In a cavernous room this week in a one-story building in Santa Clara, California, six-and-a-half-foot tall machines whirred behind white cabinets. The machines formed a new supercomputer that became operational last month.
Unveiled Thursday by Silicon Valley start-up Cerebras, the supercomputer is built with the company’s specialized chips designed to power artificial intelligence products. The chips are notable for their size – like that of a board, or 56 times the size of a chip commonly used for AI. Each Cerebras chip contains the computing power of hundreds of traditional chips.
Cerebras said it built the supercomputer for G42, an AI company. G42 said it planned to use the supercomputer to create and power AI products for the Middle East.
“What we’re showing here is that there’s an opportunity to build a very large, dedicated AI supercomputer,” said Andrew Feldman, Cerebras’ CEO. He added that his start-up wanted to “show the world that this work can be done faster, it can be done with less energy and it can be done at a lower cost.”
Demand for computing power and AI chips has skyrocketed this year, fueled by a global AI boom. Tech giants such as Microsoft, Meta, and Google, as well as countless start-ups, have been rushing to roll out AI products in recent months after the AI-powered ChatGPT chatbot went viral for the uncanny human prose it could generate.
But creating AI products typically requires significant amounts of computing power and specialized chips, leading to a ferocious hunt for more of those technologies. In May, Nvidia, the leading maker of chips used to power AI systems, said interest in its products — known as graphics processing units, or GPUs — was so great that quarterly sales were more than 50 percent above estimates. Wall Street would lie. The prediction pushed Nvidia’s market value above $1 trillion.
“For the first time, we are seeing a huge jump in computing requirements” due to AI technologies, said Ronen Dar, founder of Run:AI, a Tel Aviv startup that helps companies develop AI models. That has “created huge demand” for specialized chips, he added, and companies have “hurried to secure access to them.”
To get their hands on enough AI chips, some of the biggest tech companies — including Google, Amazon, Advanced Micro Devices, and Intel — have developed their own alternatives. Startups such as Cerebras, Graphcore, Groq, and SambaNova have also joined the race, aiming to break into the market that Nvidia dominates.
Chips will play such a key role in AI that they could change the balance of power between tech companies and even nations. For example, the Biden administration recently weighed restrictions on the sale of AI chips to China, with some US officials saying China’s AI capabilities could pose a national security threat to the United States by weakening the country’s military and security apparatus. to strengthen Beijing.
AI supercomputers have been built before, including by Nvidia. But it’s rare for startups to create them.
Based in Sunnyvale, California, Cerebras was founded in 2016 by Mr. Feldman and four other engineers, with the goal of building hardware that accelerates the development of AI. Over the years, the company has raised $740 million, including from Sam Altman, who runs the AI lab OpenAI, and venture capital firms such as Benchmark. Cerebras is valued at $4.1 billion.

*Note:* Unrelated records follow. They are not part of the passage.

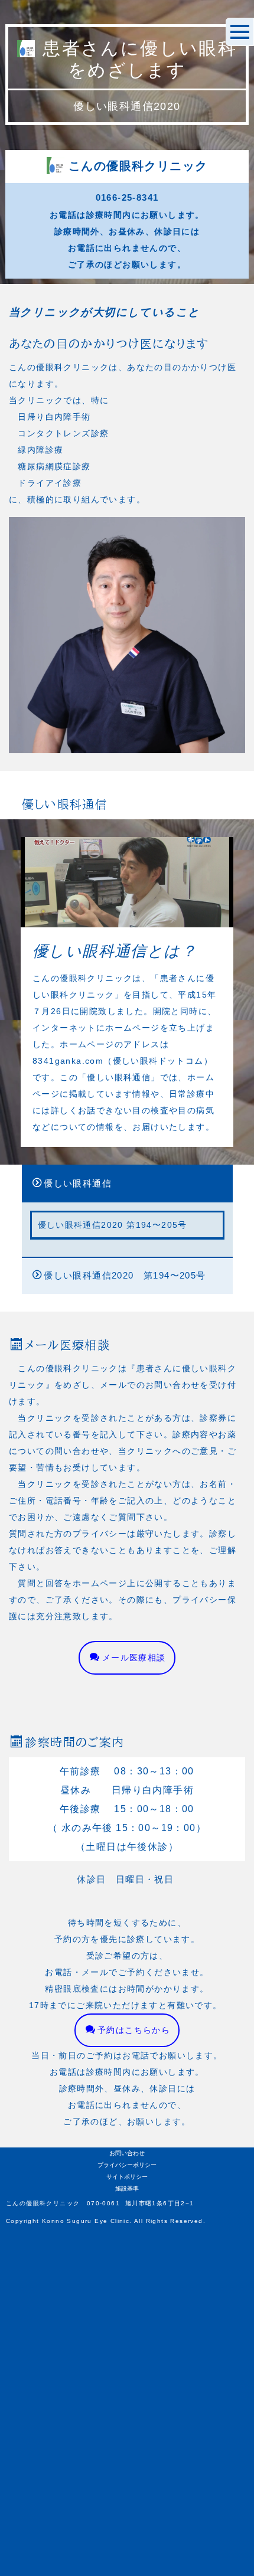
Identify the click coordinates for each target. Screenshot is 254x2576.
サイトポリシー (127, 2176)
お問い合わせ (127, 2153)
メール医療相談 (134, 1657)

Because the chips typically used to power AI are small — often the size of a postage stamp — it takes hundreds or even thousands to process a complicated AI model. In 2019, Cerebras unveiled what it claims was the largest computer chip ever, and Mr Feldman has said its chips can train AI systems between 100 and 1000 times faster than existing hardware.
G42, the Abu Dhabi company, started working with Cerebras in 2021. It used a Cerebras system to train an Arabic version of ChatGPT in April.

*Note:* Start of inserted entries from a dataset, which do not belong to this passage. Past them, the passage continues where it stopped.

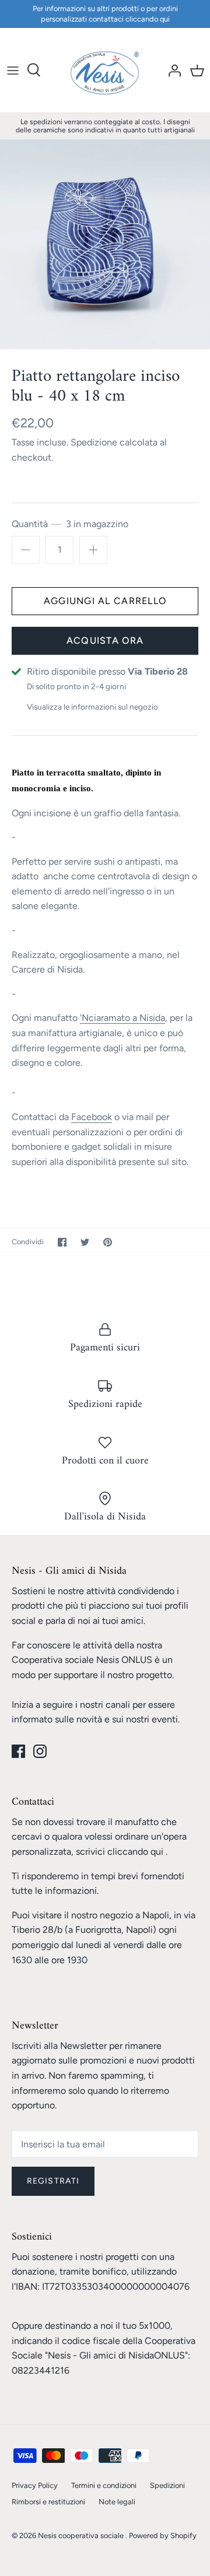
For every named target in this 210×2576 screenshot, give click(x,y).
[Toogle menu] (13, 70)
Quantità (70, 523)
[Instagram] (40, 1751)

In May, G42 asked Cerebras to build a network of supercomputers in different parts of the world. Talal Al Kaissi, the CEO of G42 Cloud, a subsidiary of G42, said the advanced technology would enable his company to create chatbots and use AI to analyze genomic and preventive care data.
But the demand for GPUs was so great that it was difficult to get enough to build a supercomputer. Cerebras’ technology was both available and cost-effective, said Mr. Al Kaisi. So Cerebras used its chips to build the supercomputer for G42 in just 10 days, Mr. Feldman said.
“The time scale has been greatly shortened,” said Mr Al Kaissi.
Over the next year, Cerebras said, it plans to build two more supercomputers for G42 — one in Texas and one in North Carolina — and then six more around the world. It calls this network Condor Galaxy.
Startups will nevertheless likely find it difficult to compete with Nvidia, said Chris Manning, a computer scientist at Stanford whose research focuses on AI. .
Other start-ups have also tried to enter the AI chip market, but many have “effectively failed,” said Dr. Manning.
But Mr. Feldman said he was hopeful. Many AI companies don’t want to just be tied to Nvidia, he said, and there’s global demand for other high-performance chips like those from Cerebras.
“We hope this will help AI move forward,” he said.